An Interview With, Karsten M. Keilhack, LL.M. (Cardiff University), HTM Meyer Venn & Partner
What employment-based issues are there during insolvency?
In the self-administration insolvency proceedings of BONITA GmbH, we represented the two Works Councils for Sales and Head Office, as well as the General Works Council in the negotiations on the reconciliation of interests as well as the insolvency social plans for the restructuring-related staff reduction; we also voted on the insolvency plan on behalf of 1,272 employees at the creditors’ meeting on 26 February 2021. Reorganisation-related job cuts are subject to legal regulations in Germany. However, if the employer is already in insolvency proceedings, employees are in a very difficult position when negotiating reconciliations of interests and social plans. It is important here to convince the employer to create prospects for the dismissed employees in order to mitigate the social hardship associated with the dismissals as far as possible. For the head office workers affected by redundancies, for example, we succeeded in convincing the employer to install a transfer company to mitigate the social consequences for the workers affected by the job cuts. For the sales staff made redundant due to branch closures, the employer must look into transfer possibilities to continuing branches.

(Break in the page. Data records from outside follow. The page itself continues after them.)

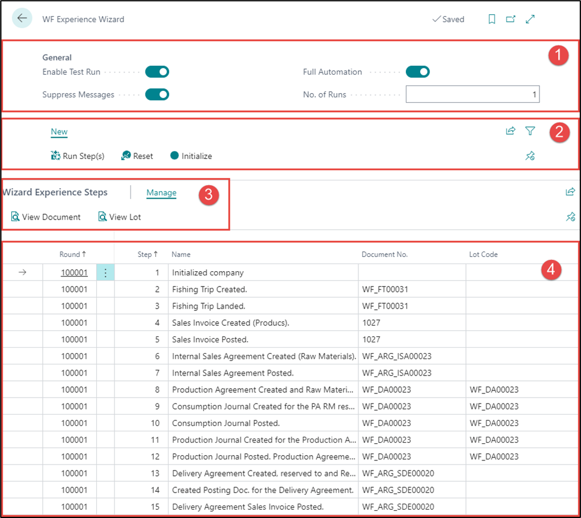Open the Manage menu tab
The width and height of the screenshot is (581, 518).
[x=161, y=193]
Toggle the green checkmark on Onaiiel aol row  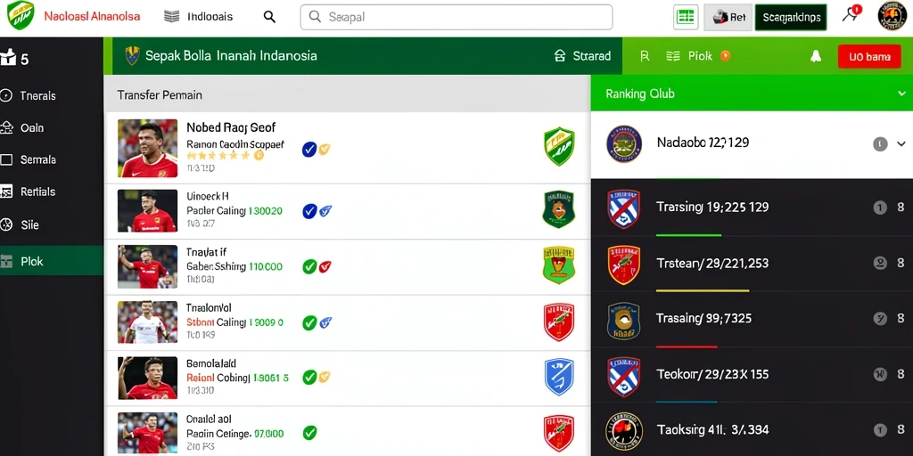(309, 432)
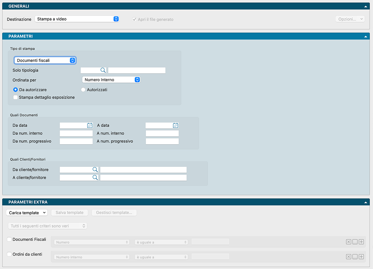Click the Solo tipologia search magnifier
Viewport: 373px width, 269px height.
click(103, 70)
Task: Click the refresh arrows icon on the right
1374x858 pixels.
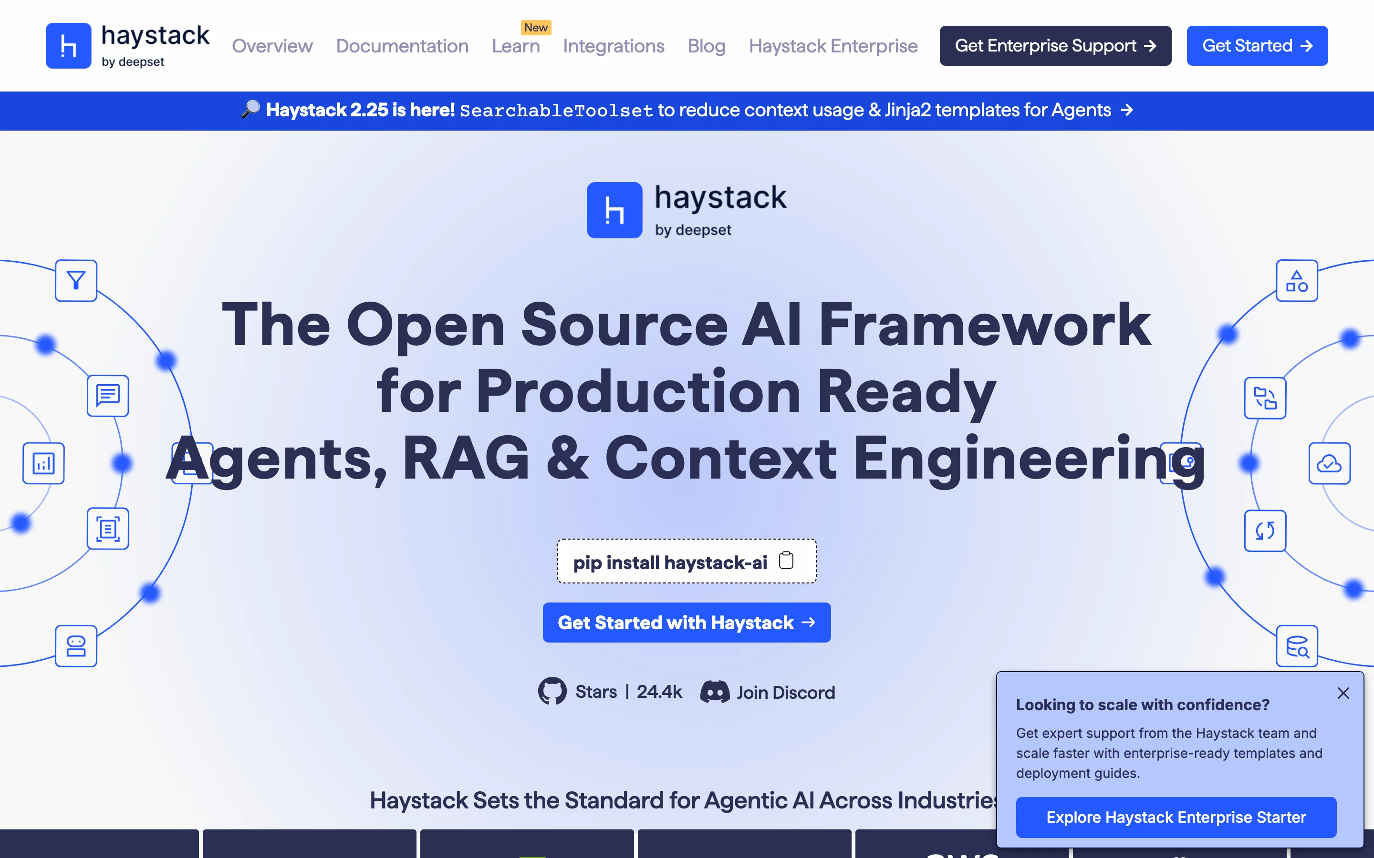Action: coord(1265,531)
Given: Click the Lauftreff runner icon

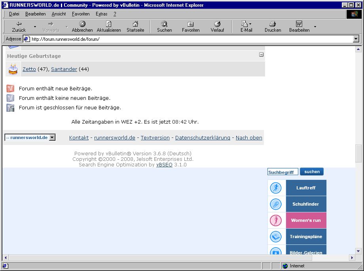Looking at the screenshot, I should (x=276, y=188).
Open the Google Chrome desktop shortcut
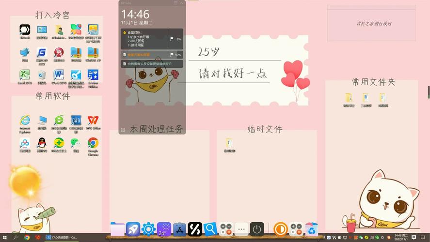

When voting on the behalf of employees, how do you ensure all voices are heard?
Voting on behalf of 1,272 employees at a creditor’s meeting is certainly not an everyday occurrence in German insolvency law. Employees mostly do not know their rights in insolvency proceedings. In the case of Bonita, we had the opportunity to work closely with the Works Councils to inform employees of their rights at the creditors’ meeting and offering them a concrete way to exercise their voting rights there.
Further to the above, why is this a rarity in insolvency proceedings? What rights do employees have?
Basically any employee who has a claim against his employer has a voting right in the creditor’s meeting. However, in practice barely a handful of employees attend such meetings in order to exercise their voting rights. In the case of Bonita, we were lucky that all members of the Works Council were very committed to their function and thus organised the collection of powers of attorney for the creditors meeting. And so it happened that we were able to vote on behalf of 1,272 employees at the decisive creditors’ meeting on 26 February 2021.